Behind her, like a mocking imp, the Overseer watched from a folding chair.

“Obviously I don’t expect a moron like you to install the hydraulics and electric system. Just set the turret down on the ring, we’ll pretend it was finished, and you’ll be done. Free to go. Doesn’t it feel great to make amends? To work off your debt like a real citizen?”

Marit did not respond. She was not capable of response. Her mind was obliterated by exhaustion and pain. She shambled toward the chains attached to the crane pulley and tugged the crane along its supports on the roof, feeling like she would fall over dead with every effort. Once the crane was close enough, she attached the chain to the turret, and revved up a generator to start the lifting motor. She lifted the heavy turret, welded all by herself, every last part of it from the cheek to the hatch to the gun assembly.

Finally, the turret dropped onto the ring, a little unsteadily, but in its place.

“Congratulations Hale! You’ve made idiot history. Now get the fuck out of my face.”

The Overseer pointed her out the workshop door.

Marit, dirty, exhausted, wounded everywhere, with big empty eyes, shambled out of the shop, almost without recognizing what she was doing or what time it even was.

She was escorted by the guards outside the factory grounds and turned out onto the road.

Staring at the moon like a lost calf in the forest, Marit got walking home.

“Marit! Marit!”

There was a long light coming from the edge of the pavement.

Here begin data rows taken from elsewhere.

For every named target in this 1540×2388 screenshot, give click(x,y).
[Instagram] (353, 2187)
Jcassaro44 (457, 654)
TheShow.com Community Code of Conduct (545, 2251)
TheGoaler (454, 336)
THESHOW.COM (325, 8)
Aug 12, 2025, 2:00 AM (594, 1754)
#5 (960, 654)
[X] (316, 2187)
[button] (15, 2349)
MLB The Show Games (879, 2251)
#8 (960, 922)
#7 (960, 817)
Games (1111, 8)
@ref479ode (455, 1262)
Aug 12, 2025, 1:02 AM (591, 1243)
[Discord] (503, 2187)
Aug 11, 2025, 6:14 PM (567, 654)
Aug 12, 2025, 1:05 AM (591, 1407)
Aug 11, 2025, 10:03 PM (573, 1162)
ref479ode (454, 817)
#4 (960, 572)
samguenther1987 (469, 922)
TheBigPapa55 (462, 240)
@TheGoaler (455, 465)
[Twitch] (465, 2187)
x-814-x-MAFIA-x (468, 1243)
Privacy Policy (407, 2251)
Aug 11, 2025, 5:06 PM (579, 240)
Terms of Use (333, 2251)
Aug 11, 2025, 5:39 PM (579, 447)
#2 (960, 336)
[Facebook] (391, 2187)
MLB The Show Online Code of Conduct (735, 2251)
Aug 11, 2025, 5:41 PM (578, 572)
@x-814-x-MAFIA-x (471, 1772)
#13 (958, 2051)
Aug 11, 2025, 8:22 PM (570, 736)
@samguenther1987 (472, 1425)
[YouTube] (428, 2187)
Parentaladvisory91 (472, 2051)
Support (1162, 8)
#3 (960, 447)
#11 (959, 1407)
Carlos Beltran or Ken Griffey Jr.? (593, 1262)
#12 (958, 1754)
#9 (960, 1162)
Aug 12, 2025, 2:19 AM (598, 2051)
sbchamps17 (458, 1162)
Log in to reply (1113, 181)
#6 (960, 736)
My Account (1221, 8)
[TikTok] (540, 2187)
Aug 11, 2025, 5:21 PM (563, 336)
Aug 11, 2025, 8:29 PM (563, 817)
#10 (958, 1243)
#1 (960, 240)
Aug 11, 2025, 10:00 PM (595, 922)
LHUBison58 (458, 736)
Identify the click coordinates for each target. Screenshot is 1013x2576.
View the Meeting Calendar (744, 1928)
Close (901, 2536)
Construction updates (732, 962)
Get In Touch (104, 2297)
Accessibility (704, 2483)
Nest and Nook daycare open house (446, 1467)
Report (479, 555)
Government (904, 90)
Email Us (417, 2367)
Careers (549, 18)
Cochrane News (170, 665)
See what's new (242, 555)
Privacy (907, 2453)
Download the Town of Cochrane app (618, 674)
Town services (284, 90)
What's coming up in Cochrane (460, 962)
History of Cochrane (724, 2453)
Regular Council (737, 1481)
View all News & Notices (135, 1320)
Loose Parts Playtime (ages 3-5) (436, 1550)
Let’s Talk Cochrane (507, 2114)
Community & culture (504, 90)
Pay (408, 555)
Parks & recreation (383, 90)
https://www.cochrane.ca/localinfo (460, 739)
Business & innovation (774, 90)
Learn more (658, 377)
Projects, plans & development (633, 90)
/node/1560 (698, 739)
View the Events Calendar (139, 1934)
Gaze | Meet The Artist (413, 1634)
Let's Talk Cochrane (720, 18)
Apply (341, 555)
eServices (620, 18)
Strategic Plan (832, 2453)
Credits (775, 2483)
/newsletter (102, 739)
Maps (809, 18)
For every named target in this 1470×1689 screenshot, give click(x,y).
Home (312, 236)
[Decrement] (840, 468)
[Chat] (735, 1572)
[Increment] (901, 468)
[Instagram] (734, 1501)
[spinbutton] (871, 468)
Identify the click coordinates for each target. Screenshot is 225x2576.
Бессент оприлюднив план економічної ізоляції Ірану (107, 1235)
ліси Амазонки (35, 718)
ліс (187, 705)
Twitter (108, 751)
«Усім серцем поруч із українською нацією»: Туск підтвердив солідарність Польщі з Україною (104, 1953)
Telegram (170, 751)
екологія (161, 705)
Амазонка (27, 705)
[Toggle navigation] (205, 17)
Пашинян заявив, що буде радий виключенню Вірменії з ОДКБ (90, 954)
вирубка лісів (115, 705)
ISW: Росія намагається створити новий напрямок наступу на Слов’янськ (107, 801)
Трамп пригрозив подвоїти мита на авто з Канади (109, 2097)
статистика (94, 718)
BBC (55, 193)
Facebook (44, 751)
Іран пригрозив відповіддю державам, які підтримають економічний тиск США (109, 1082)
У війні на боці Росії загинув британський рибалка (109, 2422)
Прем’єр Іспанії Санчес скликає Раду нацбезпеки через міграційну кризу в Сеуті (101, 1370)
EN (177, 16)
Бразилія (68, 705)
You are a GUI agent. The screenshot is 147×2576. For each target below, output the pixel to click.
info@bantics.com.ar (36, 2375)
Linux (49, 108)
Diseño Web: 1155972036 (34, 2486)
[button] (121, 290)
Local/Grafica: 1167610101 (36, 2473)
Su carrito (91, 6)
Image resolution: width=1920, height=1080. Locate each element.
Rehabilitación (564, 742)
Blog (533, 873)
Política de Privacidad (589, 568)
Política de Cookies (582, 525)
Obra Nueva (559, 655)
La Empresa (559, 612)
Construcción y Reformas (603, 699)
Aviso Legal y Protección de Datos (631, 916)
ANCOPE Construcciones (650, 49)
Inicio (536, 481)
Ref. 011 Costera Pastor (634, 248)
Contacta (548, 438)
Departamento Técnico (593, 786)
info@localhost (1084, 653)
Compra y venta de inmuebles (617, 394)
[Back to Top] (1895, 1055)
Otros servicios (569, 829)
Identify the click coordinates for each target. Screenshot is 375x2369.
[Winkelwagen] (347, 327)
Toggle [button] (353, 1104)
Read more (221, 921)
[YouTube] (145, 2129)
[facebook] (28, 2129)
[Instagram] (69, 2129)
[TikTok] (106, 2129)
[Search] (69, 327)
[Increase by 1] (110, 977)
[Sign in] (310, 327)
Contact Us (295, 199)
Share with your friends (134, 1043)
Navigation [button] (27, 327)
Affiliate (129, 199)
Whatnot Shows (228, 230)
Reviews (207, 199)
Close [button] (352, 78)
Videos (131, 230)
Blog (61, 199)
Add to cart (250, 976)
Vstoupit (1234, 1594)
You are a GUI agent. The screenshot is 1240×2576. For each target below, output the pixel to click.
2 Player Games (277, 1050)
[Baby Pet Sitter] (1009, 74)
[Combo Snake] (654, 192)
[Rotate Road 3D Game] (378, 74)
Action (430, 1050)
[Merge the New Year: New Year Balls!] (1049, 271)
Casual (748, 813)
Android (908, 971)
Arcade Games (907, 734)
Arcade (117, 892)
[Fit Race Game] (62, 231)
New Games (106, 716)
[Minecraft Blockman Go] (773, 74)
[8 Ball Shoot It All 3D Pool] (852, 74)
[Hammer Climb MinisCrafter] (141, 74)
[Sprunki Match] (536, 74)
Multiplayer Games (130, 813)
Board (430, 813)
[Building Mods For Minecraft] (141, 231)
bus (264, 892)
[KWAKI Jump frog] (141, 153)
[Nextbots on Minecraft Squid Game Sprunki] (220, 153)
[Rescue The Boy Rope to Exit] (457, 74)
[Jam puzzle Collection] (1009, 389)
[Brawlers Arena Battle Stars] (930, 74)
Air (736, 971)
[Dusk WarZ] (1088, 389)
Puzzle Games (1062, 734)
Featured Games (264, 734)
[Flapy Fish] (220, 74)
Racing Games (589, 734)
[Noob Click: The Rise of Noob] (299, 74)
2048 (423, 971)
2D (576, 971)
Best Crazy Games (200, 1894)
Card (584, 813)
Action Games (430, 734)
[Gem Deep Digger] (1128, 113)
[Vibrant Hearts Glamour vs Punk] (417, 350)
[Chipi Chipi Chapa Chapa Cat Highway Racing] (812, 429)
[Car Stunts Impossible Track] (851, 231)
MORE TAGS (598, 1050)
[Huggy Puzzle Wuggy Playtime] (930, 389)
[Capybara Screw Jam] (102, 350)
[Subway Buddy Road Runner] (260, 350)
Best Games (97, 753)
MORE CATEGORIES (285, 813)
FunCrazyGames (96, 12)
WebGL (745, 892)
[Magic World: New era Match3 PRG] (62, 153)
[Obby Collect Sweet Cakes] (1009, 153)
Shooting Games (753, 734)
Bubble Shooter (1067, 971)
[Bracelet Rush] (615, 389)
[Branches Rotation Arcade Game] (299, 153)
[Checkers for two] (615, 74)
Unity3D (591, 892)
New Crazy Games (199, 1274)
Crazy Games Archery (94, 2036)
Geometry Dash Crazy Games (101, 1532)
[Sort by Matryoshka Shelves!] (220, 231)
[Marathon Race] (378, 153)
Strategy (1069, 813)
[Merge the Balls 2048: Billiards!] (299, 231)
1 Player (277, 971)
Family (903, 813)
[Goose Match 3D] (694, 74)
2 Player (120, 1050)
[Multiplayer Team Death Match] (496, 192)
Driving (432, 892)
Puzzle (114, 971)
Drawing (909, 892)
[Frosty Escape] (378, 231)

Marit flinched when she heard the chugging noise coming closer.

At her side, a motorized bike stopped, cut engine, and someone left it.

“Marit, oh my god!”

She felt someone take her in arms. Sweet scent, golden hair.

“I’m sorry! I’m so sorry! This was all my fault!”

Marit barely recognized Alicia’s voice.

“What time is it?” She asked.

Alicia pulled back from her, to look her in the eyes, still holding her by the shoulder.

“It’s past midnight, Marit.” She said.

“I have to sleep.” Marit said. “I can sleep maybe three hours if I get home in one.”

“I can get you home.” Alicia said. “But you shouldn’t work tomorrow! You’re hurt!”

“I have to.” Marit said. “If I’m absent now after all this, I’ll be beaten and thrown out the next time I show my face. I can’t stop working. My family needs me.”

She couldn’t muster any emotion, love or hate, for Alicia. She couldn’t muster anything.

Her unsteady legs started to shake. Marit felt like her feet would slip out from under her.

They almost did; Marit nearly fell, but Alicia caught her.

“I’ll give you money. It’s the least I can do.” Alicia said.

“Can you keep giving me money?” Marit mumbled. “If I lose my job–”

Alicia hung her head. Her bright and shining smile was nowhere to be found.

“I’ll drive you home. I’m sorry Marit. I’m sorry about everything. I’ve been stupid and preumptuous and naive and I hurt you so much with my foolishness. I’m so sorry.”

Without response, Marit stumbled onto the passenger car on the motorbike.

Visibly weeping, Alicia put on a helmet, and got on the bike herself.

Marit felt the earth start to move, and the surroundings blur in twilight.


Though she had hoped that a few hours of sleep would undo all the damage, it hardly seemed to change things, save to allow her mind to more fully understand her predicament. When she next woke, it was sunset, and Marit was hurting all over, her bandaged forehead feeling as if freshly broken over by a rifle butt. Alicia was sleeping in a chair next to her bed. Her father was passed out drunk in the kitchen. Her mother was still gone, god knows where in town, doing god knows what. It was all the usual.

“Alicia, wake up!”

Marit shoved the blond girl’s shoulder, and prodded her from sleep.

“Marit? Are you feeling better?” She asked.

“No. I need a ride to work.”

Alicia looked like she would cry again. “You shouldn’t.”

“I have to.”

There was no more protesting. Alicia must have learned would get her nowhere.

Marit changed into fresher clothes, also shabby hand-me-downs from her brothers, and she took a loaf of bread from the pantry, the last one they had. She practically shoved it into her mouth along with a glass of milk and honey. She would not make it in time to stand in line for breakfast today. Even with Alicia’s bike it would probably take a while.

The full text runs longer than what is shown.